» Prompt
Using the data below, please return every line exactly as given.

» Material for this exercise
++++++++
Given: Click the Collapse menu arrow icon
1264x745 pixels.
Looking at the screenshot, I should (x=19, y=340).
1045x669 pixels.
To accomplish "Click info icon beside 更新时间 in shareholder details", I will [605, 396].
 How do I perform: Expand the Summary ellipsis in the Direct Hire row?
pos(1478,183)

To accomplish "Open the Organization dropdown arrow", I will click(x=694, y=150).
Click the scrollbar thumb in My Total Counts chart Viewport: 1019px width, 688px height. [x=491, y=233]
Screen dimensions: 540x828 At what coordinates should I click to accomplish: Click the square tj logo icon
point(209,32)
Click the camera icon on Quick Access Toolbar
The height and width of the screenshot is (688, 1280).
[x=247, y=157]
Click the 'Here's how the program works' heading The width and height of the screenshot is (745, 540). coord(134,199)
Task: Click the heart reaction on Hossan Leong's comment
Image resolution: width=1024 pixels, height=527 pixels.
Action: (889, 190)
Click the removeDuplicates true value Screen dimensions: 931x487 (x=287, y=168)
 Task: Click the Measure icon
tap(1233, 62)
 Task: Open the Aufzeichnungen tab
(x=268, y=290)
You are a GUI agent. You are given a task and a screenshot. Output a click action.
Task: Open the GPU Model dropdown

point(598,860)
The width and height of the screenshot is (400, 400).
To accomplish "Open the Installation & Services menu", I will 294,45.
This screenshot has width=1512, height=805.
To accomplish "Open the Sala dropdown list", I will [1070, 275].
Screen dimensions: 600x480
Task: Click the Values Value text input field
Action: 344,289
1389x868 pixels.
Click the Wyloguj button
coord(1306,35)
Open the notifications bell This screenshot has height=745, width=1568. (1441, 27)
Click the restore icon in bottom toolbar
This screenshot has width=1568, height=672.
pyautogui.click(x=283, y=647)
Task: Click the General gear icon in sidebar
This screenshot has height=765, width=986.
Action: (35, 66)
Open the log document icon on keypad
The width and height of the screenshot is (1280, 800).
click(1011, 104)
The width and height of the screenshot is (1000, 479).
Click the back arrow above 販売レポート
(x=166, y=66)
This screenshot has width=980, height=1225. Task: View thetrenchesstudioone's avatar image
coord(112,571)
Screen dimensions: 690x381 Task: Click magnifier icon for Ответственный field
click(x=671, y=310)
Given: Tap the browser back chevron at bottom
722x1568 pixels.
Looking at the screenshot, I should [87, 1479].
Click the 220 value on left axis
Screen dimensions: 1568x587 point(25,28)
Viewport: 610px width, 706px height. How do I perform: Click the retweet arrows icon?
++++++++
» Response to the exercise
Given: Click the Collapse menu arrow icon
1264x745 pixels.
Looking at the screenshot, I should (x=19, y=340).
1045x669 pixels.
To accomplish "Click info icon beside 更新时间 in shareholder details", I will [605, 396].
 How do I perform: Expand the Summary ellipsis in the Direct Hire row?
pos(1478,183)

To accomplish "Open the Organization dropdown arrow", I will click(x=694, y=150).
Click the scrollbar thumb in My Total Counts chart Viewport: 1019px width, 688px height. [x=491, y=233]
Screen dimensions: 540x828 At what coordinates should I click to accomplish: Click the square tj logo icon
point(209,32)
Click the camera icon on Quick Access Toolbar
The height and width of the screenshot is (688, 1280).
[x=247, y=157]
Click the 'Here's how the program works' heading The width and height of the screenshot is (745, 540). coord(134,199)
Task: Click the heart reaction on Hossan Leong's comment
Image resolution: width=1024 pixels, height=527 pixels.
Action: (889, 190)
Click the removeDuplicates true value Screen dimensions: 931x487 (x=287, y=168)
 Task: Click the Measure icon
tap(1233, 62)
 Task: Open the Aufzeichnungen tab
(x=268, y=290)
You are a GUI agent. You are given a task and a screenshot. Output a click action.
Task: Open the GPU Model dropdown

point(598,860)
The width and height of the screenshot is (400, 400).
To accomplish "Open the Installation & Services menu", I will 294,45.
This screenshot has width=1512, height=805.
To accomplish "Open the Sala dropdown list", I will [1070, 275].
Screen dimensions: 600x480
Task: Click the Values Value text input field
Action: 344,289
1389x868 pixels.
Click the Wyloguj button
coord(1306,35)
Open the notifications bell This screenshot has height=745, width=1568. (1441, 27)
Click the restore icon in bottom toolbar
This screenshot has width=1568, height=672.
pyautogui.click(x=283, y=647)
Task: Click the General gear icon in sidebar
This screenshot has height=765, width=986.
Action: (35, 66)
Open the log document icon on keypad
The width and height of the screenshot is (1280, 800).
click(1011, 104)
The width and height of the screenshot is (1000, 479).
Click the back arrow above 販売レポート
(x=166, y=66)
This screenshot has width=980, height=1225. Task: View thetrenchesstudioone's avatar image
coord(112,571)
Screen dimensions: 690x381 Task: Click magnifier icon for Ответственный field
click(x=671, y=310)
Given: Tap the browser back chevron at bottom
722x1568 pixels.
Looking at the screenshot, I should [87, 1479].
Click the 220 value on left axis
Screen dimensions: 1568x587 point(25,28)
Viewport: 610px width, 706px height. How do I perform: Click the retweet arrows icon?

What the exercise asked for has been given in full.